Sport is meant to be one of the most important socio-cultural learning experiences. Girls and women who play sports have higher levels of confidence and self-esteem, lower levels of depression, and more positive body image. Playing a sport is where you traditionally learn about teamwork, goal setting, pursuit of excellence in performance and other achievement-oriented behaviours – critical skills necessary for success in the workplace. However the written and unwritten rules in the sports industry such as ban on headgear, are arguably discriminating against female athletes, and that’s why voices like Asma are needed when women’s sports are de-emphasized.

“You do feel you are representing more than just yourself when you wear the hijab, especially when you are going into communities where they have never seen women wearing hijab. You want to show your best self because you want them to feel like these girls are doing something amazing, and everything we hear in the media is not true about their community,” says Asma.

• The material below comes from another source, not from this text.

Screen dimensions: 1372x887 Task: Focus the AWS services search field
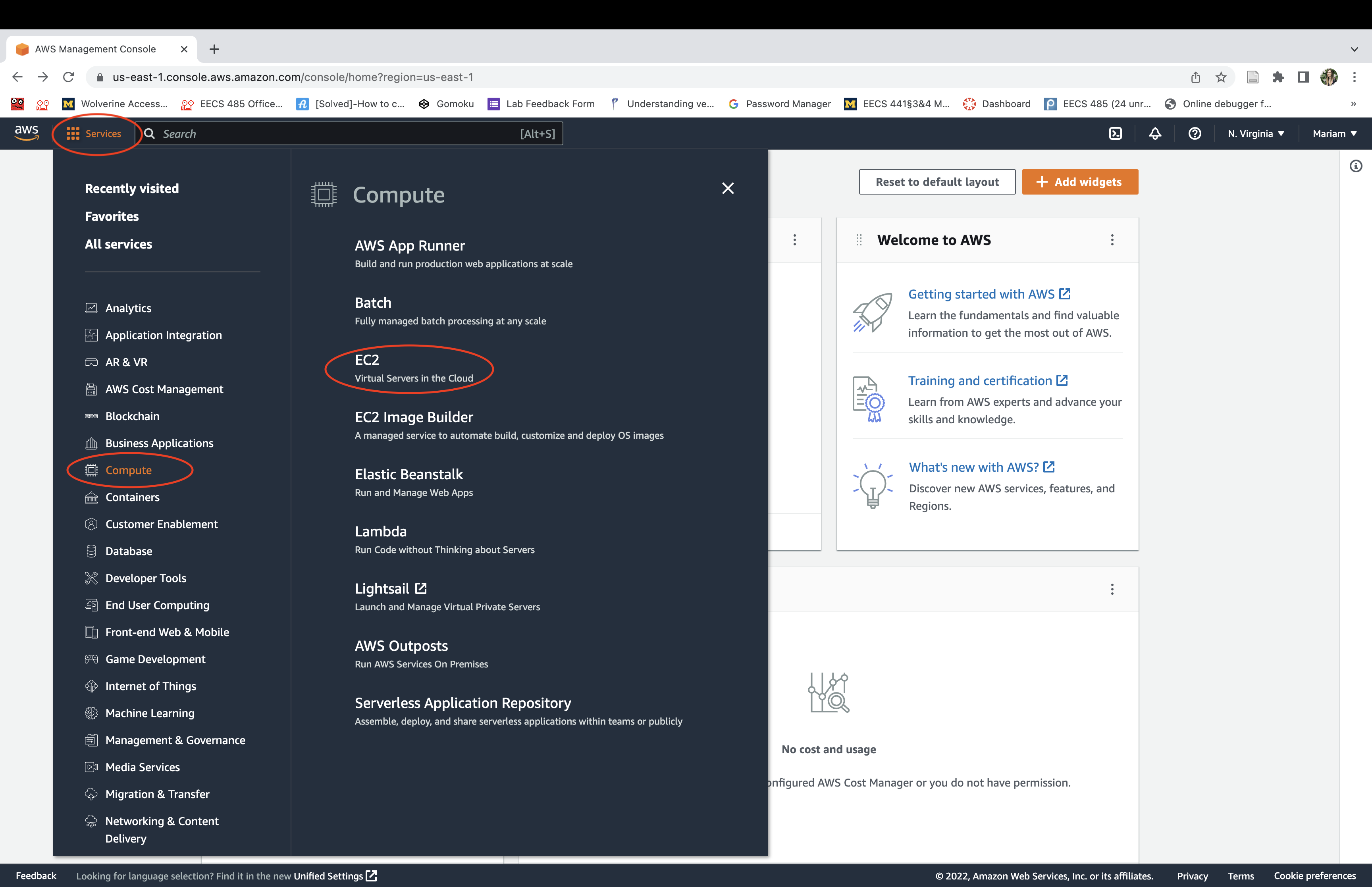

The challenge is not just from the sport providers, the industry and its management, but also to change the attitude of women and girls towards sports and activities in order to increase participation. The barriers to participation faced by Muslim women are not different from those faced by women from other ethnicity and different cultural backgrounds. Safety and security are important to prevent racially or gender motivated incidents. Cultural sensitivity is definitely an enabling tact, but it is also important to promote positive images, have more diverse role models, stories of success and empowerment, along with simply letting a woman to just be an athlete, without stereotypes, without othering and patronization towards what she can or can’t do. As Asma says, “representation is important because it allows young girls to see women they can relate to in fields they aspire to be in. It gives them hope that they can also achieve those things.”

These would be key to developing long term attitudinal change and increasing participation levels of girls and women in sports – which no longer is or should be defined just by the ‘male gaze’.

The author is a journalist and filmmaker based out of New Delhi. She hosts a weekly online show called The Sania Farooqui Show where Muslim women from around the world are invited to share their views.